● **What is needed**:
Retype the entries exactly, keeping every line intact.

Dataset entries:
---+---

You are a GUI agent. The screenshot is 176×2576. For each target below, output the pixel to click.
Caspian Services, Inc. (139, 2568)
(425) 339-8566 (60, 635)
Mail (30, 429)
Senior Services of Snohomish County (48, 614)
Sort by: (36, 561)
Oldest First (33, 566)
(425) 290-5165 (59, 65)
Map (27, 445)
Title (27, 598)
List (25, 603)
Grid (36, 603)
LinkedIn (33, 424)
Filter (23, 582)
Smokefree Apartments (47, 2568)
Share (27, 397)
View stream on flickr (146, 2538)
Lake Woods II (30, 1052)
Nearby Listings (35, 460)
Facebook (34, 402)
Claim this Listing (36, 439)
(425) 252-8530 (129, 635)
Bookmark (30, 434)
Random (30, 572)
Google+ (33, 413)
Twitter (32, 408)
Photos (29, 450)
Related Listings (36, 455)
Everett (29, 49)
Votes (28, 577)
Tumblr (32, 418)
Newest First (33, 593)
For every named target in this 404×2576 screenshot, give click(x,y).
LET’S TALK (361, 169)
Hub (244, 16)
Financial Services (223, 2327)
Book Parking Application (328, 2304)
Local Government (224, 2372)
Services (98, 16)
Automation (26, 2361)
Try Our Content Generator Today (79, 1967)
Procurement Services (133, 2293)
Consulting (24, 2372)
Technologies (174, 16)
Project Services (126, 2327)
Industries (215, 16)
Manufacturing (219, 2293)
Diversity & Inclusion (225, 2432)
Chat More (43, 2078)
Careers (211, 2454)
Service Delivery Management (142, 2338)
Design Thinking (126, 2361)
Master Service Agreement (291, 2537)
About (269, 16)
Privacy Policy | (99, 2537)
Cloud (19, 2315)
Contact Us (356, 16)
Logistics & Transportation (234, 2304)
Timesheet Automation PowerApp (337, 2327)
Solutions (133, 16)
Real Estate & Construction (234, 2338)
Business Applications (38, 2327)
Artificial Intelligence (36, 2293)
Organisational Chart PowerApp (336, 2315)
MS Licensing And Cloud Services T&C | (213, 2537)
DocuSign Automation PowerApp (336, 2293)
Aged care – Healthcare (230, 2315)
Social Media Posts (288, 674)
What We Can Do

---+---

● **Expected output**:
You are a GUI agent. The screenshot is 176×2576. For each target below, output the pixel to click.
Caspian Services, Inc. (139, 2568)
(425) 339-8566 (60, 635)
Mail (30, 429)
Senior Services of Snohomish County (48, 614)
Sort by: (36, 561)
Oldest First (33, 566)
(425) 290-5165 (59, 65)
Map (27, 445)
Title (27, 598)
List (25, 603)
Grid (36, 603)
LinkedIn (33, 424)
Filter (23, 582)
Smokefree Apartments (47, 2568)
Share (27, 397)
View stream on flickr (146, 2538)
Lake Woods II (30, 1052)
Nearby Listings (35, 460)
Facebook (34, 402)
Claim this Listing (36, 439)
(425) 252-8530 (129, 635)
Bookmark (30, 434)
Random (30, 572)
Google+ (33, 413)
Twitter (32, 408)
Photos (29, 450)
Related Listings (36, 455)
Everett (29, 49)
Votes (28, 577)
Tumblr (32, 418)
Newest First (33, 593)
For every named target in this 404×2576 screenshot, give click(x,y).
LET’S TALK (361, 169)
Hub (244, 16)
Financial Services (223, 2327)
Book Parking Application (328, 2304)
Local Government (224, 2372)
Services (98, 16)
Automation (26, 2361)
Try Our Content Generator Today (79, 1967)
Procurement Services (133, 2293)
Consulting (24, 2372)
Technologies (174, 16)
Project Services (126, 2327)
Industries (215, 16)
Manufacturing (219, 2293)
Diversity & Inclusion (225, 2432)
Chat More (43, 2078)
Careers (211, 2454)
Service Delivery Management (142, 2338)
Design Thinking (126, 2361)
Master Service Agreement (291, 2537)
About (269, 16)
Privacy Policy | (99, 2537)
Cloud (19, 2315)
Contact Us (356, 16)
Logistics & Transportation (234, 2304)
Timesheet Automation PowerApp (337, 2327)
Solutions (133, 16)
Real Estate & Construction (234, 2338)
Business Applications (38, 2327)
Artificial Intelligence (36, 2293)
Organisational Chart PowerApp (336, 2315)
MS Licensing And Cloud Services T&C | (213, 2537)
DocuSign Automation PowerApp (336, 2293)
Aged care – Healthcare (230, 2315)
Social Media Posts (288, 674)
What We Can Do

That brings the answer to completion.